17.アナスタシア

 覚えている一番古い記憶は教会だった。


 教会では5歳になった時に[自分の属性]と[祝福と呪い]の有無を調べる為に鑑定を行いに行く不要がある。


 私は生まれつき髪の色が薄い桃色をしていた。


 両親は気にしなくていいと言っていた気がする。今では顔も思い出せないけど・・・。そう言っていた気がする。あの日、教会に行くまでは。


 教会に着いた私が鑑定を受け。自分の属性を知った時の周りの顔は忘れない。


 両親からの驚愕と不信の眼差し。5歳の私は周りの異様な空気に怯えていた。


 その日から、私の生活は一変した。


 両親は、私を教会の孤児院に引き渡した。


 私は泣いて嫌がったが。両親は振り返りもせずに、離れていくその背中だけが記憶に残っていた。


 ・・・どうして私を置いていくの?


 それからの私は、教会の孤児院内にある小屋の中で過ごす日々を送った。


 一日に2度の食事と読み書きを教えてくれる先生。必要最低限の知識だけを教えてくれた。


 最初の内は毎晩泣いていた。


 何故。

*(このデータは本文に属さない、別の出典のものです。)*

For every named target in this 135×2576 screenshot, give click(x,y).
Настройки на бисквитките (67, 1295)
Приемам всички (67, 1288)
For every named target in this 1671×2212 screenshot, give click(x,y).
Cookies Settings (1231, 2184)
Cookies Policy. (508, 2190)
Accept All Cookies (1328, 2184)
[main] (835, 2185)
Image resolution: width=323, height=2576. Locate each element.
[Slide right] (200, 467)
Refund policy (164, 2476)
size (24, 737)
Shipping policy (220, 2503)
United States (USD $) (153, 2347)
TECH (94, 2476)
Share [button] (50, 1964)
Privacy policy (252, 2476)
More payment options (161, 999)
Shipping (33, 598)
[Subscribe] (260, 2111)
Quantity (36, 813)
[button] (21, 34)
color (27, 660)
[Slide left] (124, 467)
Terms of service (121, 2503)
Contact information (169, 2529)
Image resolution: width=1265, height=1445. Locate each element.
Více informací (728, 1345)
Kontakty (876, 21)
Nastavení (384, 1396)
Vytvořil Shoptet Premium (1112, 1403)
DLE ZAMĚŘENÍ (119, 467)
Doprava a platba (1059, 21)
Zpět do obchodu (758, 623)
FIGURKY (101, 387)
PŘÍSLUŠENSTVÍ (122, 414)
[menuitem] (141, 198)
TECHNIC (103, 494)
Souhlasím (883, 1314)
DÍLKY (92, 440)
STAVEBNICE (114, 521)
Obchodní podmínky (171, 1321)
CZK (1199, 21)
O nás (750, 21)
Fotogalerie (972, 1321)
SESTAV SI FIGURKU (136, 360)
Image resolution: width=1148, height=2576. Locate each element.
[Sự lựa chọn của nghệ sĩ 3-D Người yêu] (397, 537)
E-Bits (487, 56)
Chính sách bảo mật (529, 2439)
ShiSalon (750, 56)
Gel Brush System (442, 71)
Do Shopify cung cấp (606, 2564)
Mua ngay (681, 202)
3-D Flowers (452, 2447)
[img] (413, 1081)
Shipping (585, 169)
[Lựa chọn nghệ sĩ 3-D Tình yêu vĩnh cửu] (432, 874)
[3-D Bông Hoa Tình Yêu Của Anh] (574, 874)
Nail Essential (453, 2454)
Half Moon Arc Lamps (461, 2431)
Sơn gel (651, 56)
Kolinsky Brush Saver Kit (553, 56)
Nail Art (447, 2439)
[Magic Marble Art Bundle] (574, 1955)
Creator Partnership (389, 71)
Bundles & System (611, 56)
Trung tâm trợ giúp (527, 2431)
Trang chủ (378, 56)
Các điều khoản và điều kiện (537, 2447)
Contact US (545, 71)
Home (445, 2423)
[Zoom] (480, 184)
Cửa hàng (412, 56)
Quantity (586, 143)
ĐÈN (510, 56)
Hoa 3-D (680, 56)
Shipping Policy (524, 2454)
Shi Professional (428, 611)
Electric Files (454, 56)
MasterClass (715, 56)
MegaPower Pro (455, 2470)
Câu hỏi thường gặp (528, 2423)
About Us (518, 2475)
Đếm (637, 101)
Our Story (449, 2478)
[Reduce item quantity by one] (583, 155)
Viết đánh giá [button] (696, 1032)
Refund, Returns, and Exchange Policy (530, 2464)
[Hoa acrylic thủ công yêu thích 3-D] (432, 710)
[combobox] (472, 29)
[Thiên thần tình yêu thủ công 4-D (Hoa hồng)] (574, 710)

お父さんとお母さんは私を置いて行ってしまったのか。


 誰も教えてくれない、先生に何度聞いても答えをはぐらかされた。


 あの日、教会に行った時に頭の中に響いた声が教えてくれた魔法を思い出し唱えた。


<氷柱アイシクル >


 床から氷の柱が現れた。冷たく。奇麗な氷の塊。


 やる事の無かった私は何度も呪文を唱えた。


 そうすると気を失う様に眠る事が出来る・・・。


 そうして眠っている時だけが私にとっての安らぎの時間だった。


 夢の中だけでもお父さんとお母さんに会う事が出来る。


 私だけの時間。誰にも邪魔されない私だけの。


 それからどれ位の時間が経ったのだろうか。


 先生は、あの日から2年経ったと言っていた。


 文字を読めるようになってからは、先生の持ってくる本をただひたすら読む位しかやることがなかった。内容は、囚われの姫を王子が救う物語。子供心に胸がトキメク物語だった。


 私にも何時かそんな人が来てくれるのだろうか・・・。


 その間もやる事が無くなれば<氷柱アイシクル >を唱え続ける。


 何時しか<氷柱アイシクル >で出した氷が薄く色を帯び始めて来た。


 気付けば私は10歳になっていたらしい。


 らしいというのも正確な時間が分からないからだ。先生がそう言っていたから10歳になったのだと思った。


 そのころには私が出す氷の色は薄桃色になっていた。


 私の髪の色と同じ色。


 ふと思う。


 この氷だけは私を裏切らないのだろうと。


 私が死ぬその時まで側に居てくれるのだと。


 ずっと一緒・・・私だけの氷。


 それから私は15になった。


 先生が決まりだからと言って、急に小屋の外に出してもらえたが私は困惑した。


 10年間小屋の中に居た私は外の眩しさに目が眩んだ。


 ああ。外はこんな感じだったか。


 特に外に出れた嬉しさなどは無かった。私が思ったのは、日の光が眩しい。空気の匂いが違う位だろうか。


 先生が言った。


「これからは好きに生きなさい」


 前々からそれとなく話は聞いていたので驚きは無かった。


 先生から幾ばくかのお金と必要な装備を渡された。


「私にはこれ位しか出来ない。弱い私をどうか許して。」


 そう言った先生は涙を流しながら抱き締めてくれた。


 その頃には、私がなぜ小屋に押し込まれていたのか理由が分かっていた。


 100年前に居た[血濡れの魔女]。そいつが死の間際に放った言葉。生まれ変わっても世界を憎み続ける。そんな事を言ったのが原因だった。教会側はそれを本気にしていたのか、特徴がそっくりな私を隔離し、10年間様子を見たうえで問題なしと判断した様だ。その後は孤児院の規則通り15になると追い出され1人で生きていかなきゃいけない。


 私が10年間閉じ込められていた理由は理解したが、血濡れの魔女は私と同じ薄桃色の髪の毛に氷をの魔法を使う。両親が私を捨てた理由は、そんなバカみたいな理由だった。


 本当にバカらしい・・・。


 これからどうしようか・・・。


 今更両親の下に帰った所で歓迎などされるわけもないし。だからと言ってどこか住み込みで働けるわけでもなさそうだ。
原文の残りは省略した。